So I can imagine there being a need for having a crossplane, managers crossplane, right?
Updates, right?
Because you have a crossplane instance that keeps all these other cross-place instances up to date, maybe,
or the application's up to date, but maybe I think there will be something else which will
keep the application because you have the bigger loops, which reconcile maybe less frequently.
And then you keep going in and in and in until you have some very quick loops,
which reconcile every five seconds, 10 seconds, or whatever.
Is this something that you've thought about
or did it come up before?
Yeah, that is not as crazy of an idea as you would think,
or maybe we're also crazy too,
but either way, it's a positive idea.
That's definitely true regardless.
We can go with that. That's fine.
But if you think about the architecture in general
in Kubernetes around controllers that are performing active reconciliation
i mean it's a great pattern um you know it's an old pattern too you know it's it's commonly used
in you know robotics let's say to run in a control loop and sit there watch the uh actual state in
the environment and compare that to the desired state and then make the see what the delta is
there and take an operational step towards you know minimizing that delta there between actual
and desired and so the same exact example there that you brought up of a cross plane to manage
cross planes uh that's entirely within the realm of reason of you know it's a set of controllers
that can watch the environments and make changes to it to continue to drive it so if there's a new
update to cross plane you know you can you know the single control plane, you could be able to
watch that see that there's an update, you know, take the imperative steps within this controllers
reconciliation loop to upgrade the application and get it to the newest version. But it's all it's
all just the operator pattern and controller patterns inside of Kubernetes. And you can use
that to manage basically any resource. And so I think it's a good idea to be able to manage cross planes and
be able to, because if you think about it, not everyone's going to want to run and manage their
own cross plane. And so I think that there's definitely value in being able to automate that
and take some of that effort away from people and let the controllers and the machines do that for
you so that you can have a cross plane instance that's hosted for you as a service
and be able to get all the benefits out of your Crossplane
without having to manage it yourself.
Let the software do that for you.
And I think there's definitely value in that
that we see for sure.
Okay.
So this, in my mind, set us on a path
that requires me to ask the next question,
which is what big things do you have on the horizon that you can share?
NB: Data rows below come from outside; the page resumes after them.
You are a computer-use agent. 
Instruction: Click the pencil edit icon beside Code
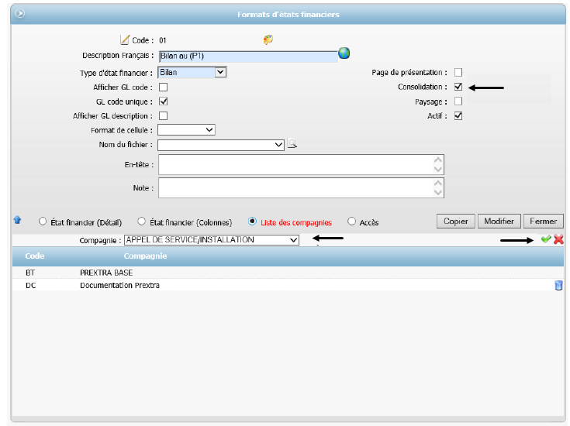(x=125, y=40)
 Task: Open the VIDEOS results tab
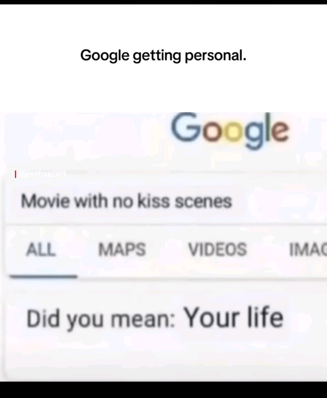217,250
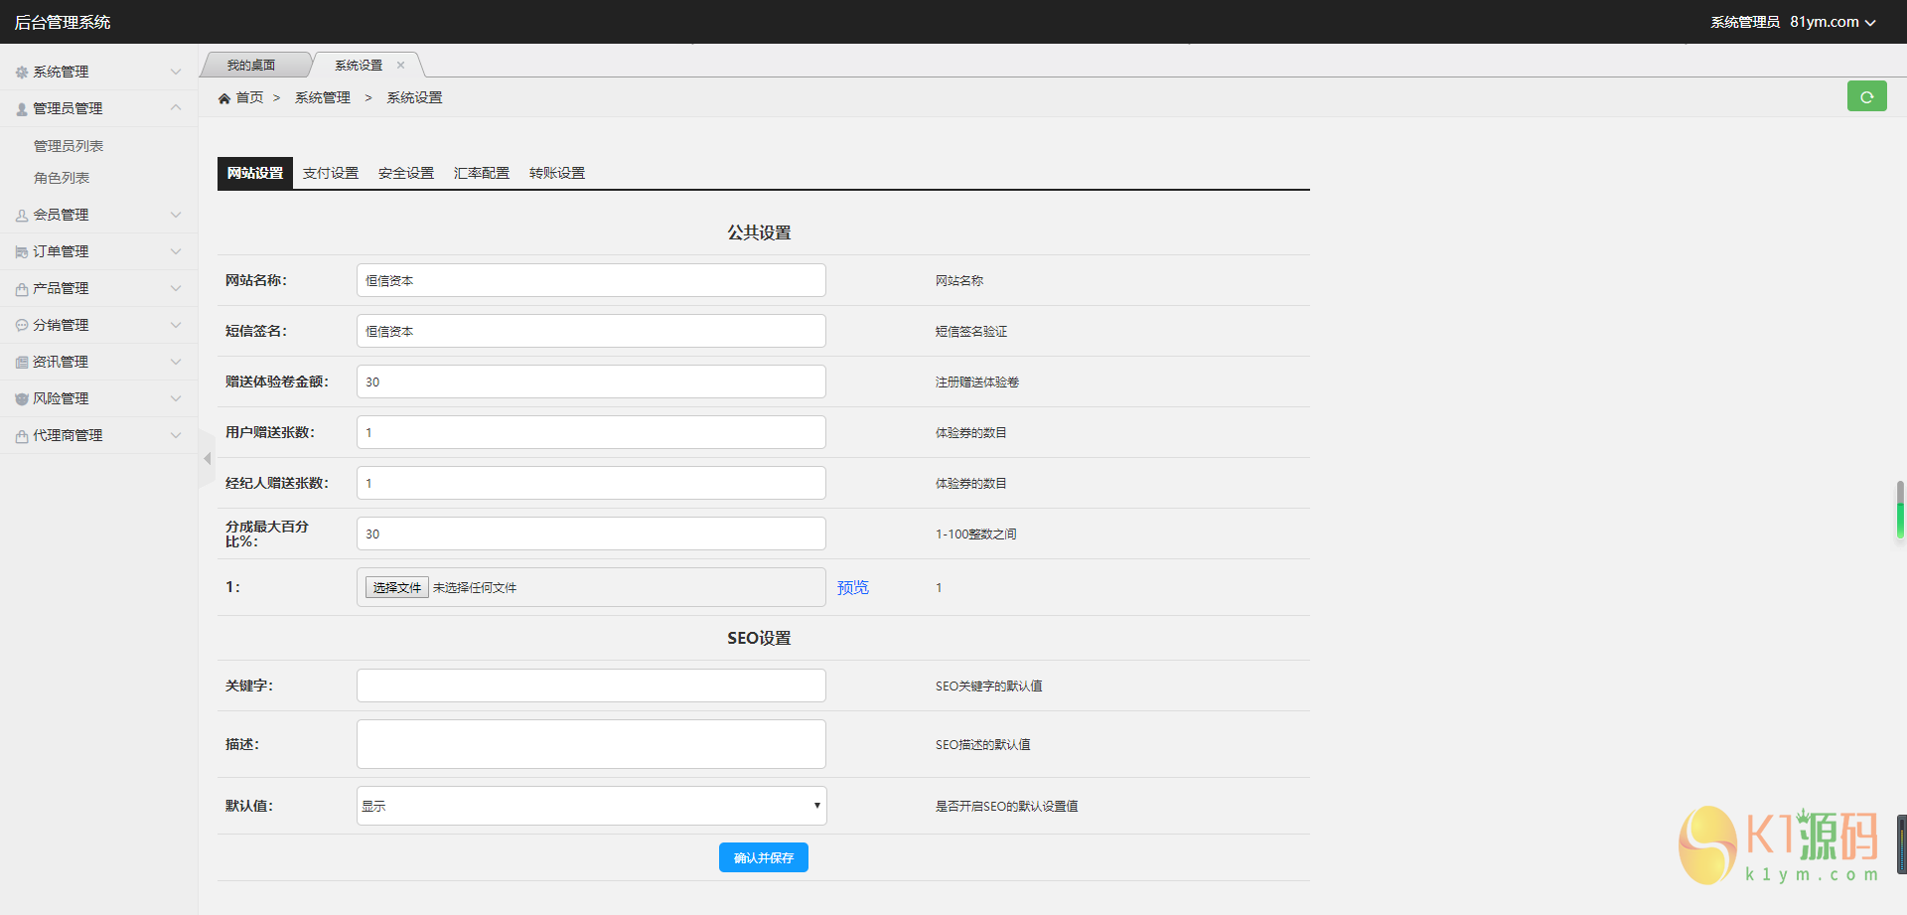Open the 默认值 dropdown showing 显示
This screenshot has width=1907, height=915.
click(x=591, y=806)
Yeah, I think scheduling is one area that we're looking forward to designing and approaching.
So when you have these Kubernetes application workloads,
the concept that was raised earlier of
bundling your application and its managed resources as a sort of single component,
you're going to need some sort of way to describe where to run that application. What cluster should
it be run on? Which managed service should it be using. So currently, the way that these abstract types, these MySQL instances, these Kubernetes clusters,
currently the way that they resolve is through label selectors. So you've described a class,
named that class and set some set of options on that class. But right now you're referencing it by name.
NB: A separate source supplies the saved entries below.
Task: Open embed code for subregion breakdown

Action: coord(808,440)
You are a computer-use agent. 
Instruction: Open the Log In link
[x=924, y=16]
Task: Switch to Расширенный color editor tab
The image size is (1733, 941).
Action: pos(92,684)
And so an area that we'd like to figure out is how we can do that dynamically.
So scheduling it based on perhaps cost, perhaps based on the region, the locality,
the affinity to another workload.
There's all sorts of areas that we can really go into there.
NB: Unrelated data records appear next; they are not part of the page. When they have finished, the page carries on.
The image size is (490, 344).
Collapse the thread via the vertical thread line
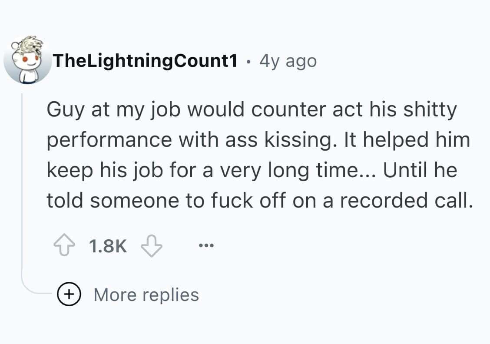(23, 182)
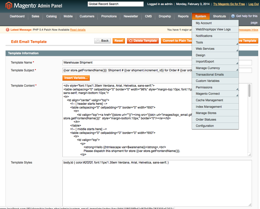Follow the Read details link
This screenshot has width=260, height=209.
(x=78, y=30)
Maybe the performance of a cluster or an application is sort of failing,
and so that could lead to an application being bound to another application in some sense.
So lots of layers of abstraction here and lots of fuzzy decision making that can
really provide a better application deployment experience.
And building on what Marcus is saying there is that if you take a look at what the scheduler
does inside of a Kubernetes cluster, the in- know, in cluster scheduler, its job is to
figure out, its job is to know about the topology of the cluster, know about the resources that are
available in the cluster, and then make the best decisions about where a pod should be scheduled
to, where it should run based on, you know, is that node overloaded? Or do I need to evict some
pods somewhere? Or does it match the particular hardware resources that are
available on a particular node? So then if you take that idea of Kubernetes as a control plane,
figuring out where pods should run across nodes in a cluster, and then go a higher level where
you have something like crossplane, which is a control plane that's spanning across multiple
clouds, multiple clusters, on-premises environments.
But it's a higher level that is aware of the topology of all the resources that are available and then can make these smart scheduling decisions about where should an application run based
on whatever constraints it thinks is most important.
So this whole idea of scheduling that was done in cluster for Kubernetes can definitely
be raised up like Marcus was talking about to make decisions more at a global scale. That's really cool. I'm really looking forward to what's going to come
out of this because it's super exciting. And I know that, you know, different providers and
different teams are tackling this in their own specific way. So whoever gets there first, or
even if it's like multiples, it'll be a great moment because it will open up other possibilities, right?
And it's all building blocks, next steps, next steps.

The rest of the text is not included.